简体   繁体   English

Python数据模型和内置函数之间有什么关系?

[英]What is the relationship between the Python data model and built-in functions?

As I read Python answers on Stack Overflow, I continue to see some people telling users to use the data model's special methods or attributes directly. 当我在Stack Overflow上阅读Python答案时,我继续看到一些人告诉用户直接使用数据模型的特殊方法属性

I then see contradicting advice (sometimes from myself) saying not to do that, and instead to use builtin functions and the operators directly. 然后我看到矛盾的建议(有时来自我自己)说不要这样做,而是直接使用内置函数和运算符。

Why is that? 这是为什么? What is the relationship between the special "dunder" methods and attributes of the Python data model and builtin functions ? 特殊的“dunder”方法与Python 数据模型内置函数的属性之间有什么关系?

When am I supposed to use the special names? 我什么时候应该使用这个特殊的名字?

What is the relationship between the Python datamodel and builtin functions? Python数据模型和内置函数之间有什么关系?

  • The builtins and operators use the underlying datamodel methods or attributes. 内置函数和运算符使用基础数据模型方法或属性。
  • The builtins and operators have more elegant behavior and are in general more forward compatible. 内置运算符和运算符具有更优雅的行为,并且通常更向前兼容。
  • The special methods of the datamodel are semantically non-public interfaces. 数据模型的特殊方法是语义上非公共接口。
  • The builtins and language operators are specifically intended to be the user interface for behavior implemented by special methods. 内置函数和语言运算符专门用于通过特殊方法实现的行为的用户界面。

Thus, you should prefer to use the builtin functions and operators where possible over the special methods and attributes of the datamodel. 因此,您应该尽可能使用内置函数和运算符,而不是数据模型的特殊方法和属性。

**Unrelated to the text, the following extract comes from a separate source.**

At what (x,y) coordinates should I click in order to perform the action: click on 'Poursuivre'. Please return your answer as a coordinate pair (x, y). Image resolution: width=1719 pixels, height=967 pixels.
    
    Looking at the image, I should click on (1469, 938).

The semantically internal APIs are more likely to change than the public interfaces. 语义内部API比公共接口更可能发生变化。 While Python doesn't actually consider anything "private" and exposes the internals, that doesn't mean it's a good idea to abuse that access. 虽然Python实际上并没有考虑任何“私有”并暴露内部,但这并不意味着滥用该访问权限是个好主意。 Doing so has the following risks: 这样做有以下风险:

  • You may find you have more breaking changes when upgrading your Python executable or switching to other implementations of Python (like PyPy, IronPython, or Jython, or some other unforeseen implementation.) 升级Python可执行文件或切换到Python的其他实现(如PyPy,IronPython或Jython,或其他一些无法预料的实现)时,您可能会发现有更多重大更改。
  • Your colleagues will likely think poorly of your language skills and conscientiousness, and consider it a code-smell, bringing you and the rest of your code to greater scrutiny. 您的同事可能会认为您的语言技能和责任感很差,并认为这是一种代码嗅觉,使您和其他代码受到更严格的审查。
  • The builtin functions are easy to intercept behavior for. 内置函数很容易拦截行为。 Using special methods directly limits the power of your Python for introspection and debugging. 使用特殊方法直接限制了Python的内省和调试功能。

In depth 深入

The builtin functions and operators invoke the special methods and use the special attributes in the Python datamodel. 内置函数和运算符调用特殊方法并使用Python数据模型中的特殊属性。 They are the readable and maintainable veneer that hides the internals of objects. 它们是可读且可维护的单板,隐藏了对象的内部。 In general, users should use the builtins and operators given in the language as opposed to calling the special methods or using the special attributes directly. 通常,用户应使用语言中给出的内置和运算符,而不是直接调用特殊方法或使用特殊属性。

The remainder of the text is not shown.